Visualizing Musical Similarity Through Dimensionality Reduction
A Computational Analysis of Spotify Audio Features Using UMAP and t-SNE
Independent Researcher • Computational Musicology and Data Science
January 2026
Abstract
This paper presents a comprehensive analysis of musical similarity patterns across 25,000 tracks spanning 30 distinct genres using dimensionality reduction techniques. By applying UMAP and t-SNE to Spotify's multi-dimensional audio feature space, we demonstrate that genres form geometrically distinct clusters in reduced dimensional space. Findings indicate strong statistical separation (MANOVA F≈142.7, p<0.0001) with high trustworthiness scores (UMAP T=0.89, t-SNE T=0.91), supporting applications in recommendation, playlist generation, and computational musicology.

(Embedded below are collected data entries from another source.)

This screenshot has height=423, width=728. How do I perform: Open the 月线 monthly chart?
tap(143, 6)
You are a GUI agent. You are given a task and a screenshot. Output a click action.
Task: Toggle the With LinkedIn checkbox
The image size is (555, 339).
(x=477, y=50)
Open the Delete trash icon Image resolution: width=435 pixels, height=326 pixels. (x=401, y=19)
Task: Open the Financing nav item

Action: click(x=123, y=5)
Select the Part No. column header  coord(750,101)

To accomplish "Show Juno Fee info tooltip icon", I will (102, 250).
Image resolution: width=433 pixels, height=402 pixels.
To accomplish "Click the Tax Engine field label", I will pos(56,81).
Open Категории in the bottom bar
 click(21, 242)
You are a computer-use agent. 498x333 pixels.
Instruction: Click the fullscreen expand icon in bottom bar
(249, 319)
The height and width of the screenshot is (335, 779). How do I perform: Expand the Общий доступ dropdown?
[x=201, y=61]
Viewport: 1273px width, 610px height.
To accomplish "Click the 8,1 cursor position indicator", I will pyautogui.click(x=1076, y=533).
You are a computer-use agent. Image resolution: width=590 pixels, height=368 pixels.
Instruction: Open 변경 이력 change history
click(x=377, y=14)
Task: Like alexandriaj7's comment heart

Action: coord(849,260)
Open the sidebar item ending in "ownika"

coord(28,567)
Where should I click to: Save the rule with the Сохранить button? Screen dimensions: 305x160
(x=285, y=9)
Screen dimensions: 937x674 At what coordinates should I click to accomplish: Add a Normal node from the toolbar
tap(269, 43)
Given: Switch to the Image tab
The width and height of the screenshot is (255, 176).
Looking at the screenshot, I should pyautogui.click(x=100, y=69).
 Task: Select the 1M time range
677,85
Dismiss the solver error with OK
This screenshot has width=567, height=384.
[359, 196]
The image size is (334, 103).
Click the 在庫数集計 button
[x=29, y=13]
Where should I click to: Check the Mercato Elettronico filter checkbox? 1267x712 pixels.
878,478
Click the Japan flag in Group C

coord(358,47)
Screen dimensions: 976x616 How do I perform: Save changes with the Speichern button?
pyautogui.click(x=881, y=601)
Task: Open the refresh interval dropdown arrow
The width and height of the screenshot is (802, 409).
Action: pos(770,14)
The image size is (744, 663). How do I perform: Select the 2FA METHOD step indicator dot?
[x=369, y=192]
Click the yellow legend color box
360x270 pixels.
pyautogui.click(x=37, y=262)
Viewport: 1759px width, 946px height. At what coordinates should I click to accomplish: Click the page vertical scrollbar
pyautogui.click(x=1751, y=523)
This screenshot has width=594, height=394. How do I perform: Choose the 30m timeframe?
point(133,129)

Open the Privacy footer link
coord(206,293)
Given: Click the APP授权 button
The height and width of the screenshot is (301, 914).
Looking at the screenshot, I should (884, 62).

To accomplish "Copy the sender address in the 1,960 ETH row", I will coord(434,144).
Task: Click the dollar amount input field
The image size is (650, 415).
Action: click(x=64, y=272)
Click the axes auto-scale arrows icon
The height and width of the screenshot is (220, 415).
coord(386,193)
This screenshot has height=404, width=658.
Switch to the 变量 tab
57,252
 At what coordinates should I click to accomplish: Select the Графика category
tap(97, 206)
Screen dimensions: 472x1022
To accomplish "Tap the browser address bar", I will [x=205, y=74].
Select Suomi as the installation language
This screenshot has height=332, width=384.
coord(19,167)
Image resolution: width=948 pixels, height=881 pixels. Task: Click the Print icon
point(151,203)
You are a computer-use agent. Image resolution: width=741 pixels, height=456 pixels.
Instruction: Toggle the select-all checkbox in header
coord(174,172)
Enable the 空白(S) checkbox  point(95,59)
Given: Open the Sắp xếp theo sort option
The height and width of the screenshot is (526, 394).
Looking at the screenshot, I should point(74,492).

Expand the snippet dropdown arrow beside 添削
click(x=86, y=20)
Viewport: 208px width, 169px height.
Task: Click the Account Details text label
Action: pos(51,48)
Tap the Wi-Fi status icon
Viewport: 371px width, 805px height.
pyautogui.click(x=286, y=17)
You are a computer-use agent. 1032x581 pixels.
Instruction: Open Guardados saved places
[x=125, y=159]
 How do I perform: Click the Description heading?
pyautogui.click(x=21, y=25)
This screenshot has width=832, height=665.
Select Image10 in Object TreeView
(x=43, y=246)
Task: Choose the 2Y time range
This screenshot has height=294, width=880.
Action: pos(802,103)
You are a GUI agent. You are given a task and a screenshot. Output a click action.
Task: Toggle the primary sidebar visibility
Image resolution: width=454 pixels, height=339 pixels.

Keywords: Music Information Retrieval, Dimensionality Reduction, UMAP, t-SNE, Audio Features, Genre Classification, Computational Musicology, Machine Learning
1. Introduction
1.1 Background and Motivation
Streaming and recommendation systems need robust similarity models that go beyond simple genre labels. Spotify audio analysis exposes high-dimensional descriptors that make quantitative study practical at scale.
1.2 Research Question
Can high-dimensional audio representations be projected into 2D while preserving local neighborhood structure and meaningful global genre relationships?
1.3 Contributions
- Empirical validation that audio features encode significant genre structure.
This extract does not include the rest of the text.